** TASK OBJECTIVE **
Look through the lines below and extract each one that contains "will".

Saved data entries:
□ □ □ □ □

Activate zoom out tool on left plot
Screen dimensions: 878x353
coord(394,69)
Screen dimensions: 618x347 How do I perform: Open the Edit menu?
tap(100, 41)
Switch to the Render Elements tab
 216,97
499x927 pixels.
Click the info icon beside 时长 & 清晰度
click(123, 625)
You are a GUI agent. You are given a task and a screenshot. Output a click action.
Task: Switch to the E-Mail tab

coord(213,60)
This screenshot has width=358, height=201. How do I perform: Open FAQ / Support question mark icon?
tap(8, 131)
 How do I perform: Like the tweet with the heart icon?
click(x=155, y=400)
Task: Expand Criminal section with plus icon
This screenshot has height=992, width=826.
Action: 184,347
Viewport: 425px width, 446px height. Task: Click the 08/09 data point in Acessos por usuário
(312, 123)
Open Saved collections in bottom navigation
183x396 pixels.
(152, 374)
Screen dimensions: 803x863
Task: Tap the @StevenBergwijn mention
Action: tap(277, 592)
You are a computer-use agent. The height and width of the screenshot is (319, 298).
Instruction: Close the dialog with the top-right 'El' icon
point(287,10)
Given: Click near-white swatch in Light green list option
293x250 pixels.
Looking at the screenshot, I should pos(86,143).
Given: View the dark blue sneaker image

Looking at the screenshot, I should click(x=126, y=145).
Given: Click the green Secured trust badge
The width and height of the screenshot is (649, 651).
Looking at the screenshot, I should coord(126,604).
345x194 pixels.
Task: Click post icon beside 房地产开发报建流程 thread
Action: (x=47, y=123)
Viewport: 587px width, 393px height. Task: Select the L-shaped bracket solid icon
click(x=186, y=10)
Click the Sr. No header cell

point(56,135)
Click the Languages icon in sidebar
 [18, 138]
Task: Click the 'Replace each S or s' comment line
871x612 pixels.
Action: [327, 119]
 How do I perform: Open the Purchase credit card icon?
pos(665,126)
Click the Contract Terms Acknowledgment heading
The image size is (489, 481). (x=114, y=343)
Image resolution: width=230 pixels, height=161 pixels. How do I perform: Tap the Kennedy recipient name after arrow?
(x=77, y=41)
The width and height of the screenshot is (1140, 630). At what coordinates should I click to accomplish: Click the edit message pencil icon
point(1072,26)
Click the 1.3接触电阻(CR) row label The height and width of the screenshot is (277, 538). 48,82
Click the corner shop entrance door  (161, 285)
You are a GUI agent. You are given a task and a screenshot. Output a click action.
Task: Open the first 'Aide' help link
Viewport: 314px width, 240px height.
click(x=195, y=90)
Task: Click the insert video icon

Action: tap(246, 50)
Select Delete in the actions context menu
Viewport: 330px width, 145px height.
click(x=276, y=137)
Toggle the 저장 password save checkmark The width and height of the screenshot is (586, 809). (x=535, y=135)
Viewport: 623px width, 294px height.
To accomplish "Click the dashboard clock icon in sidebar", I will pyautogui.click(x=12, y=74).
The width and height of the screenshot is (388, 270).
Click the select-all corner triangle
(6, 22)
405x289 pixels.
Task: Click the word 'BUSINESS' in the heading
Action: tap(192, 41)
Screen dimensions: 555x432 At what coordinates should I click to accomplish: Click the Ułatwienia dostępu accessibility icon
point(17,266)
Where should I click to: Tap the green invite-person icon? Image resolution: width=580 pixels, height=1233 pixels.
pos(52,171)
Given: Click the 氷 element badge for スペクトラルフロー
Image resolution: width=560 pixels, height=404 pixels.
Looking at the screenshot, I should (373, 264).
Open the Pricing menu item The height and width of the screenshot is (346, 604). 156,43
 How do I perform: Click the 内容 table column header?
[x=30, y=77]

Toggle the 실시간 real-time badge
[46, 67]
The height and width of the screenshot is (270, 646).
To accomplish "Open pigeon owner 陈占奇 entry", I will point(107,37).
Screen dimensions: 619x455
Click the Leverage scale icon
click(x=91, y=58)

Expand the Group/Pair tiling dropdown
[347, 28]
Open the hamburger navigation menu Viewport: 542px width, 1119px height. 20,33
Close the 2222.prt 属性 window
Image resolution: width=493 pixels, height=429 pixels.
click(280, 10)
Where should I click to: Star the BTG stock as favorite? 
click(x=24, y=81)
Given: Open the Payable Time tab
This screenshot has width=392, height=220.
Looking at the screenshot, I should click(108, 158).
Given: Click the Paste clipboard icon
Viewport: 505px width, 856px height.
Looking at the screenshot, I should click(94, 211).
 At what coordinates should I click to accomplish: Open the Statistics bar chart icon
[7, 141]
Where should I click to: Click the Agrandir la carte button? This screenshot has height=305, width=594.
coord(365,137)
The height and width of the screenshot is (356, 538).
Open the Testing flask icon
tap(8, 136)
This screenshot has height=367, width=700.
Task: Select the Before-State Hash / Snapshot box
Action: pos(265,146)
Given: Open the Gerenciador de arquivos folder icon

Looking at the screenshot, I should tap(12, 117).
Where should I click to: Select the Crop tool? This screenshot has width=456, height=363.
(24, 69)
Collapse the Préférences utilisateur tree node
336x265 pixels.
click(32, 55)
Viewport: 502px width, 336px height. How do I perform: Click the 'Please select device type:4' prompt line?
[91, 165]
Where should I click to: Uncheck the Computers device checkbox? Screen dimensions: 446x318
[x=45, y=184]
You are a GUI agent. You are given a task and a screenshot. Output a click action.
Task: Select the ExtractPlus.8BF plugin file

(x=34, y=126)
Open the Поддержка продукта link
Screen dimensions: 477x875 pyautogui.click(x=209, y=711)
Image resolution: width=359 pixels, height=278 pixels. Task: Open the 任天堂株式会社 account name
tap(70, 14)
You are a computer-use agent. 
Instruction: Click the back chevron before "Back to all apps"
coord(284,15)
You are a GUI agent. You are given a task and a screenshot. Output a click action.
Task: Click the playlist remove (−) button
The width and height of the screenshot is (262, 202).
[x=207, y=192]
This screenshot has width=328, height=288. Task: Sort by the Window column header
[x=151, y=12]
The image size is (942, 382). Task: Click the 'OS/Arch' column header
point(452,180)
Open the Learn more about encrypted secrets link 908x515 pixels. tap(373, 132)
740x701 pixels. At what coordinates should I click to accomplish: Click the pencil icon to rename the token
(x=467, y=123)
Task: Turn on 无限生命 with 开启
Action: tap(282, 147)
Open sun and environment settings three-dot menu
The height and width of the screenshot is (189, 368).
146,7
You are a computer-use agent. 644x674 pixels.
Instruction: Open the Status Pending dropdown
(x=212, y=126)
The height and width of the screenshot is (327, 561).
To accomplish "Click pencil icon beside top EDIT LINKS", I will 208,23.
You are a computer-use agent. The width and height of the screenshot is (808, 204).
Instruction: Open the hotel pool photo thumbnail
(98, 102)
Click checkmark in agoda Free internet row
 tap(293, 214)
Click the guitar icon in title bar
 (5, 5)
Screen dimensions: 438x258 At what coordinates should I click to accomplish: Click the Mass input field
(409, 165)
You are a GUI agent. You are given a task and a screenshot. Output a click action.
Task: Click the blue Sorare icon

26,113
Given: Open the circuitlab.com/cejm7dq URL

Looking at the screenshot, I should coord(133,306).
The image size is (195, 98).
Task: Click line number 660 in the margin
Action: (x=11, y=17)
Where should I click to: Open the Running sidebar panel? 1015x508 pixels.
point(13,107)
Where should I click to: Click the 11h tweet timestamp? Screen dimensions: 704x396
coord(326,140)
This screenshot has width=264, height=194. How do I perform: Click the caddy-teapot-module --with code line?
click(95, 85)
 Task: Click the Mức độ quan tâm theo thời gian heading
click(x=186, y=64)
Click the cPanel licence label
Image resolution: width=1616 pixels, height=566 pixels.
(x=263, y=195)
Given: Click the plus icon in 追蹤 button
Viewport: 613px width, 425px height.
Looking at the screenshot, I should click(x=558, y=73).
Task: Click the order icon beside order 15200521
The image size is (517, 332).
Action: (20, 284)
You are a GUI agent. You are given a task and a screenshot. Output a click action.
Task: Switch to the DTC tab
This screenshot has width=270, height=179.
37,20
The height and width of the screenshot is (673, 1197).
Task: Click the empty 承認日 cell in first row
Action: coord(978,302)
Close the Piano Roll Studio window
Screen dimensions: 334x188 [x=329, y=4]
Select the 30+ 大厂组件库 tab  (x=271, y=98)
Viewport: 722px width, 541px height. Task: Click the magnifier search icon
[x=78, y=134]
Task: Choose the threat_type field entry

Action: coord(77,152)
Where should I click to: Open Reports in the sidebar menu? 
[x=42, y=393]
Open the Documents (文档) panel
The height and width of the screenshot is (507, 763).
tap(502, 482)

□ □ □ □ □

** SOLUTION TO THIS TASK **
To accomplish "Click the dashboard clock icon in sidebar", I will pyautogui.click(x=12, y=74).
To accomplish "Open pigeon owner 陈占奇 entry", I will point(107,37).
To accomplish "Click pencil icon beside top EDIT LINKS", I will 208,23.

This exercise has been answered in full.